[Saved entries]
++++
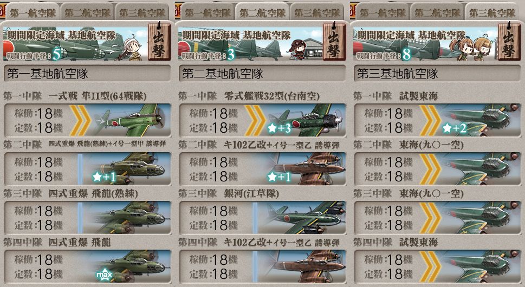Select 第一航空隊 tab in the rightmost panel
This screenshot has height=287, width=525.
383,12
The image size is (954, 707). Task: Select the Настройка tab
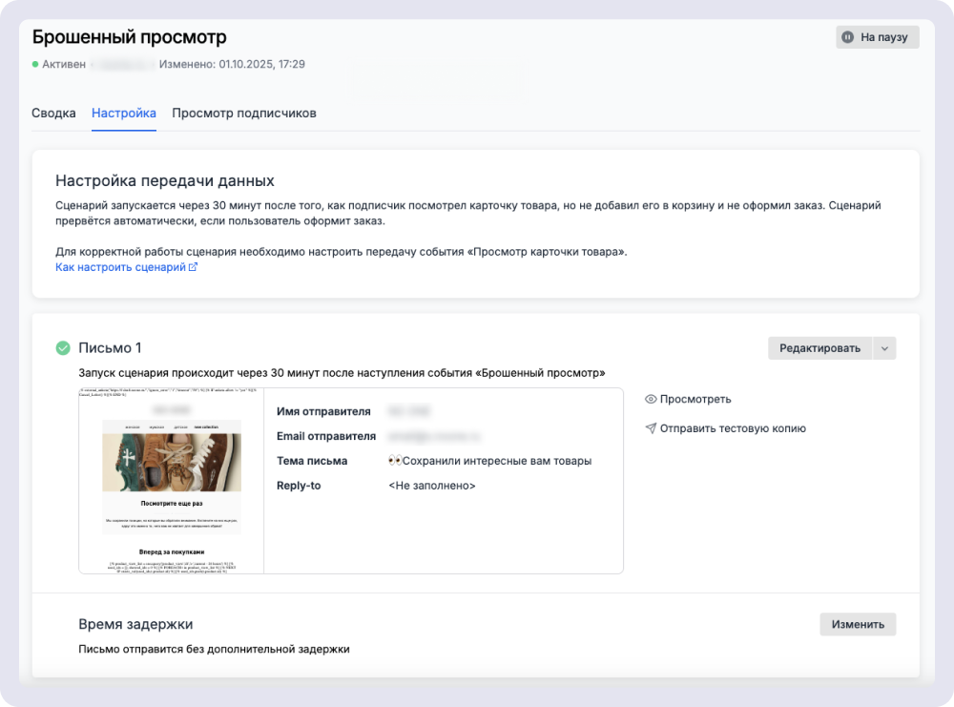pos(124,113)
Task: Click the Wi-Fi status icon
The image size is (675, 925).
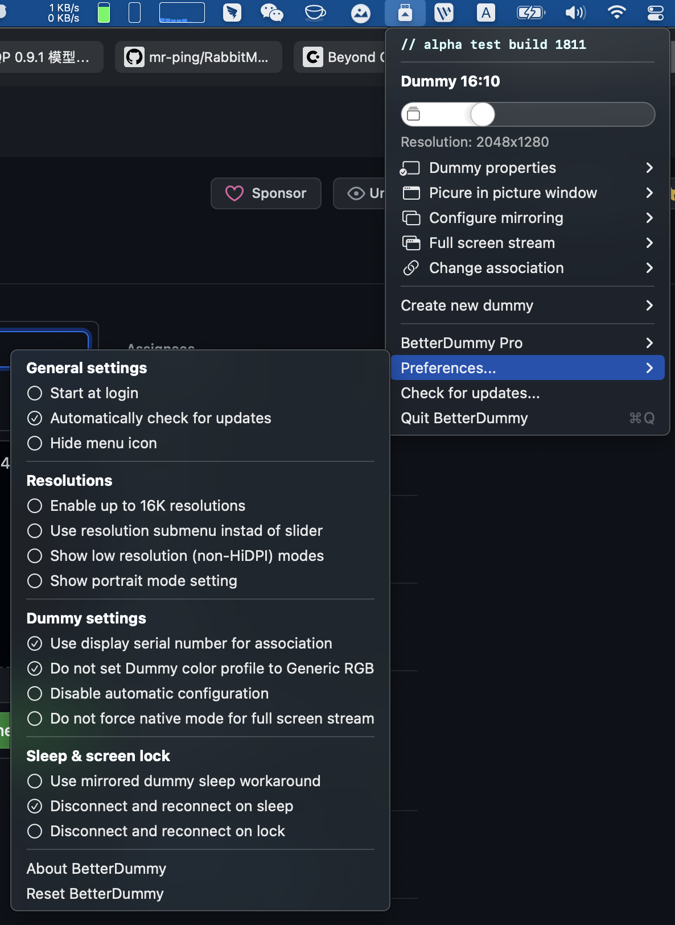Action: (x=616, y=13)
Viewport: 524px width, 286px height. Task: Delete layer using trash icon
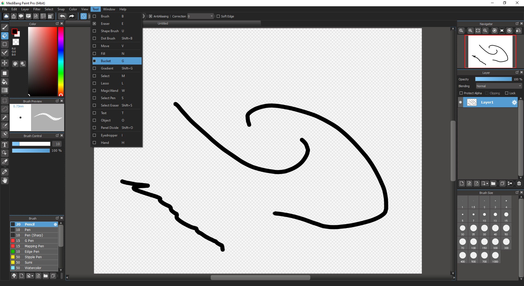coord(519,184)
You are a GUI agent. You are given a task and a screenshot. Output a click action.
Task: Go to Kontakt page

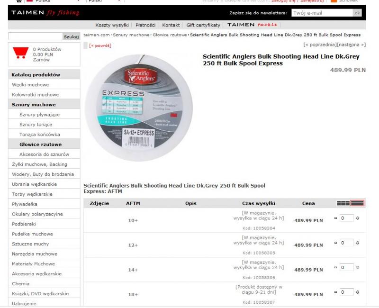click(171, 25)
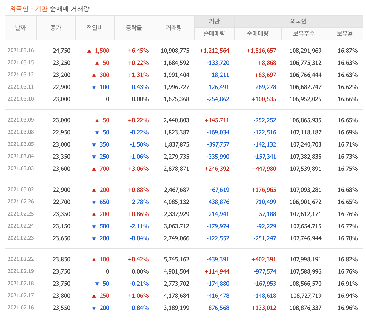Click the institution net volume +1,212,564
The width and height of the screenshot is (366, 322).
[x=215, y=51]

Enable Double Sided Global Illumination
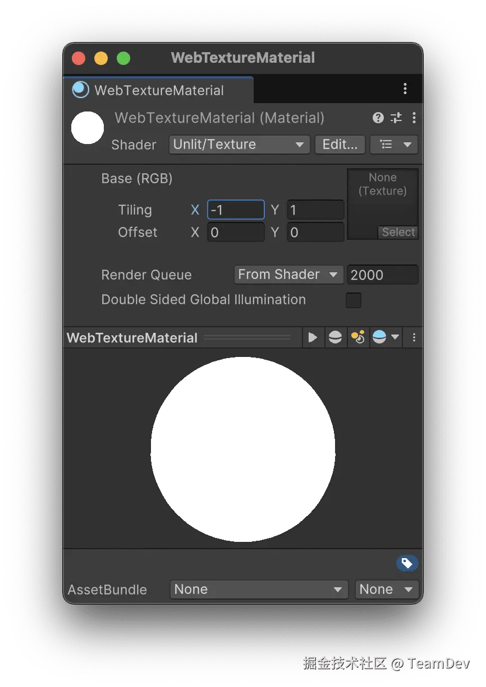354,300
++++
Try it -
Could you write out exactly the lines running from the one with "You are a GUI" through the last line of the data above, both ends kept, and omit any picture?

Output for this exercise -
You are a GUI agent. You are given a task and a screenshot. Output a click action.
Task: Go to Kontakt page

click(171, 25)
Click the institution net volume +1,212,564
The width and height of the screenshot is (366, 322).
[x=215, y=51]

Enable Double Sided Global Illumination
354,300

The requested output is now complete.